** WORKING DATA follows **

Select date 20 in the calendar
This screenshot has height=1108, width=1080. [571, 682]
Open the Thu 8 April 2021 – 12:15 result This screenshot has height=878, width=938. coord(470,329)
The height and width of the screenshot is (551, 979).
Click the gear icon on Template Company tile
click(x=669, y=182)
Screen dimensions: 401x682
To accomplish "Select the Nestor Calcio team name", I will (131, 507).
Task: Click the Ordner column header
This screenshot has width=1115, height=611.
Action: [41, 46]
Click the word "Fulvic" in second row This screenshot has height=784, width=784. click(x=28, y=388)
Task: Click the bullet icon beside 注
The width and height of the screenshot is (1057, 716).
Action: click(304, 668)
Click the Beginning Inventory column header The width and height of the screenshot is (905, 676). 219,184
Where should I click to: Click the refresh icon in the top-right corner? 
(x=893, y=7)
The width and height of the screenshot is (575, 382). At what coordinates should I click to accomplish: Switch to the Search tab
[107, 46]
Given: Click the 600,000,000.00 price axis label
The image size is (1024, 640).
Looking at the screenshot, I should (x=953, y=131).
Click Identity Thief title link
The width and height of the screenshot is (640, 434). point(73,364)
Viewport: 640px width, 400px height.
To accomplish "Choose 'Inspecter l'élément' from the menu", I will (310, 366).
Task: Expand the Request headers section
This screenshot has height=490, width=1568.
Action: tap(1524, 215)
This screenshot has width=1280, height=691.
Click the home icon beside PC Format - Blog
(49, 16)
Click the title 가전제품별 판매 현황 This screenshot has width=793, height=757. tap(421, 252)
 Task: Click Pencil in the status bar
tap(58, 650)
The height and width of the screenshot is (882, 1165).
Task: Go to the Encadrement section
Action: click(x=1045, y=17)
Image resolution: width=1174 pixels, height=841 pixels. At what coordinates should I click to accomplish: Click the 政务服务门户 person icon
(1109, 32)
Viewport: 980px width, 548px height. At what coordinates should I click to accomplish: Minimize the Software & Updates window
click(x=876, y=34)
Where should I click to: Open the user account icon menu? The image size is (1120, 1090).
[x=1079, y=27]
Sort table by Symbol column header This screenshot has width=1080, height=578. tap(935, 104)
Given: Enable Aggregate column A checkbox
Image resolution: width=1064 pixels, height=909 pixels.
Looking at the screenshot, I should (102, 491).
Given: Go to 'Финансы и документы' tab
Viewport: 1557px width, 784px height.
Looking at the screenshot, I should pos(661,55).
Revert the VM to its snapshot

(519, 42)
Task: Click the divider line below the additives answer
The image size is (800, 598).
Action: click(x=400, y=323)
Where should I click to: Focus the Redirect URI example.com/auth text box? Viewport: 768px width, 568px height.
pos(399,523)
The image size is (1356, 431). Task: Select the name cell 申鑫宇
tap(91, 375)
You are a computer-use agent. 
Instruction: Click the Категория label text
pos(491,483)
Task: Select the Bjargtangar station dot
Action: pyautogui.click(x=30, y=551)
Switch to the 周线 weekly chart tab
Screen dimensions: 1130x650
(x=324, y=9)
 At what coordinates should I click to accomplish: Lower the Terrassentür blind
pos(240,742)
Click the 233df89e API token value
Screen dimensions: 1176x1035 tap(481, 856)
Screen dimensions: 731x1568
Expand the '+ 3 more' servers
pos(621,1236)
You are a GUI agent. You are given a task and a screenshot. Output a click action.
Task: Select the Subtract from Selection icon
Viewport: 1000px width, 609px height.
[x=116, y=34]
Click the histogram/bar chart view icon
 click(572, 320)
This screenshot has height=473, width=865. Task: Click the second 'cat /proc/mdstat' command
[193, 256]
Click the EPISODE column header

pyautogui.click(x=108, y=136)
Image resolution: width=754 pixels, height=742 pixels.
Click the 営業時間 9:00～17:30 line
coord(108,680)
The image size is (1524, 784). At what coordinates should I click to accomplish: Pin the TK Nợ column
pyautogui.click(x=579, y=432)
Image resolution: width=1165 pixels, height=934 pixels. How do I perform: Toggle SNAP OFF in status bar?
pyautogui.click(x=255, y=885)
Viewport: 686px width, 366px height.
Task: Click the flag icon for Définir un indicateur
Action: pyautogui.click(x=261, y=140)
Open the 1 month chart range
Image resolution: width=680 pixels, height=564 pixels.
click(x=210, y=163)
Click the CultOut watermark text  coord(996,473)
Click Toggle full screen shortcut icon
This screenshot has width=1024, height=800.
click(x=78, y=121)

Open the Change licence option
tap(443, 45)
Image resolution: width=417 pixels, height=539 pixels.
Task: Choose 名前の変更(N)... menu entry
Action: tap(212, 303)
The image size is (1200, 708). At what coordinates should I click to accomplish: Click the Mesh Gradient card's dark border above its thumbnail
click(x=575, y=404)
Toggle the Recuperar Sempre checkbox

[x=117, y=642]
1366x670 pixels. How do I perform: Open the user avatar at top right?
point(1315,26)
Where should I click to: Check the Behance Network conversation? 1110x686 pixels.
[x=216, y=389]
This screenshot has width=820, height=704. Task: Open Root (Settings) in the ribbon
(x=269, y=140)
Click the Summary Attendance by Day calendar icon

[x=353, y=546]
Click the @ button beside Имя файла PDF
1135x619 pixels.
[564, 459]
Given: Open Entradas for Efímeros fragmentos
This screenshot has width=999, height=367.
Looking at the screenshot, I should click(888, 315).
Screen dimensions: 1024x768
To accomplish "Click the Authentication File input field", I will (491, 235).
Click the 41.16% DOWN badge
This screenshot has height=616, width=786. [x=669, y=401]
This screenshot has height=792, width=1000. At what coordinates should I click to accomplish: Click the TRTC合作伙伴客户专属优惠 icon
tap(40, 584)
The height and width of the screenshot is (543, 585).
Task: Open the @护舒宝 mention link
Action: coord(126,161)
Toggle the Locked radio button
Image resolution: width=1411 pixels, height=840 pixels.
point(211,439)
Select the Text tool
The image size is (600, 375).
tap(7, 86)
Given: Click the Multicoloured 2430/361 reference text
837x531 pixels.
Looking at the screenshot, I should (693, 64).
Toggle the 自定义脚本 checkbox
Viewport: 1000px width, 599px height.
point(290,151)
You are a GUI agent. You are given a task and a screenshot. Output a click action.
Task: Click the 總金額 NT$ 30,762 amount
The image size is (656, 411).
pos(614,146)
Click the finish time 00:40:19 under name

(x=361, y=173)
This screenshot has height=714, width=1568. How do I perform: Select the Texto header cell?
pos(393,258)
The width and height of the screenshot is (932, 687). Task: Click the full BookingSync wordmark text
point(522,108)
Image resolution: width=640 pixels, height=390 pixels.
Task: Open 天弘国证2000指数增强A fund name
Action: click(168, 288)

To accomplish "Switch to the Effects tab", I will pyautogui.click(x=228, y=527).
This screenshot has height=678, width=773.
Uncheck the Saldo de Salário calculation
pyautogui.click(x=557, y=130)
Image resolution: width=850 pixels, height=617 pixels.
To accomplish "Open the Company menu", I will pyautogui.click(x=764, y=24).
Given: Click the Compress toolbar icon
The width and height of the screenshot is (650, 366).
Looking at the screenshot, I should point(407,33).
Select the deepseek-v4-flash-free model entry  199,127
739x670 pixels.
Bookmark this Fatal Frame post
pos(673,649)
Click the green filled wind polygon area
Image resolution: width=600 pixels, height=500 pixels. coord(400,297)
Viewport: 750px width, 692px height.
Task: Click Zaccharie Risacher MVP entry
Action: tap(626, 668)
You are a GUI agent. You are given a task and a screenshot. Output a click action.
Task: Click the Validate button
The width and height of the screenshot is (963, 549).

** End of WORKING DATA **

▸ **ABOUT THIS EXERCISE**: Answer with one number only: how many lines in the listing include "will".

▸ **FINAL ANSWER**: 5